• Work task:
Please show every line from the entries that carries the word "height".

• Dataset entries:
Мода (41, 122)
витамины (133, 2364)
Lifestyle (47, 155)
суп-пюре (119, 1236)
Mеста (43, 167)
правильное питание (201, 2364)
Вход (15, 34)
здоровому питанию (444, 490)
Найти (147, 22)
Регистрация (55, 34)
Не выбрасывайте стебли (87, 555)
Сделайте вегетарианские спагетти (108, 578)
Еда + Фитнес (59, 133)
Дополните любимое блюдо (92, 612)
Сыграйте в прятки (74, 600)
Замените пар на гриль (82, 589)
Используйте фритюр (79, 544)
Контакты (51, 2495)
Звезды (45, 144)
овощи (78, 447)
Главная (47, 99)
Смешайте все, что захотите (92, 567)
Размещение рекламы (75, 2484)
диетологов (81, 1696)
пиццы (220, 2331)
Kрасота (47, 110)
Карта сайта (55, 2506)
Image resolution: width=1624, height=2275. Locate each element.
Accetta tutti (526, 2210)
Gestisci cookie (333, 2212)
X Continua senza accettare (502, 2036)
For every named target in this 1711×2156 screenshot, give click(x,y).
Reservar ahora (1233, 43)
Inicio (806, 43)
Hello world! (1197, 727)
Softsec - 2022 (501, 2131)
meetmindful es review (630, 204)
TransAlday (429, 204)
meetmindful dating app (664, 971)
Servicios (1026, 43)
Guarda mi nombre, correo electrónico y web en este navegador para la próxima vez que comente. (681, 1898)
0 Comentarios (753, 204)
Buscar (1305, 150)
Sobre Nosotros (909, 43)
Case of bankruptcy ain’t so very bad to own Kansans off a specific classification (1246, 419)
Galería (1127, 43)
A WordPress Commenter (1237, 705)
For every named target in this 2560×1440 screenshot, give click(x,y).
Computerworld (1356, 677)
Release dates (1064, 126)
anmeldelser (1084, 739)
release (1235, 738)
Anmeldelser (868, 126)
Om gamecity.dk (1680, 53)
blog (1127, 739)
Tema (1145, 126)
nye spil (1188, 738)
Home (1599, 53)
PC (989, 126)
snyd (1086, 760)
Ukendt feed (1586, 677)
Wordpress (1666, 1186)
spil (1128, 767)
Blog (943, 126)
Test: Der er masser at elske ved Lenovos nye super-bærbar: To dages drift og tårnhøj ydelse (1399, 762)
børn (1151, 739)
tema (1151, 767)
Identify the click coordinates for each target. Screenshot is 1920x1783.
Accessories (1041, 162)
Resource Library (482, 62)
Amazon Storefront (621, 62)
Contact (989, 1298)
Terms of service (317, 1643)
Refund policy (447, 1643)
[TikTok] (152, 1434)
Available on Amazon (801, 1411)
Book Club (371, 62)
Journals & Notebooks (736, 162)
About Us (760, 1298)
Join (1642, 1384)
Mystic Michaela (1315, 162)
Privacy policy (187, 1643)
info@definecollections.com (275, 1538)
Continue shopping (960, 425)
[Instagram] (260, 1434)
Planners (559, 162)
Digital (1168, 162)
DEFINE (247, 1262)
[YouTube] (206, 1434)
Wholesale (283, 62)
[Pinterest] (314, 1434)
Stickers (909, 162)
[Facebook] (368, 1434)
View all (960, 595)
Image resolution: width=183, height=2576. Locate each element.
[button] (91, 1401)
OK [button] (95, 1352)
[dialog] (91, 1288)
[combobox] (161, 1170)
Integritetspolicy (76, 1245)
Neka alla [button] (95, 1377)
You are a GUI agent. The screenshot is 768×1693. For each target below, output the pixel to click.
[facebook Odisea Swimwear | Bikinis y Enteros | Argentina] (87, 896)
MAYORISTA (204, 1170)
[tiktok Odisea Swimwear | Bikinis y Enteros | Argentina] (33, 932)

• Answer to this problem:
Image resolution: width=1624, height=2275. Locate each element.
Image resolution: width=183, height=2576. Locate each element.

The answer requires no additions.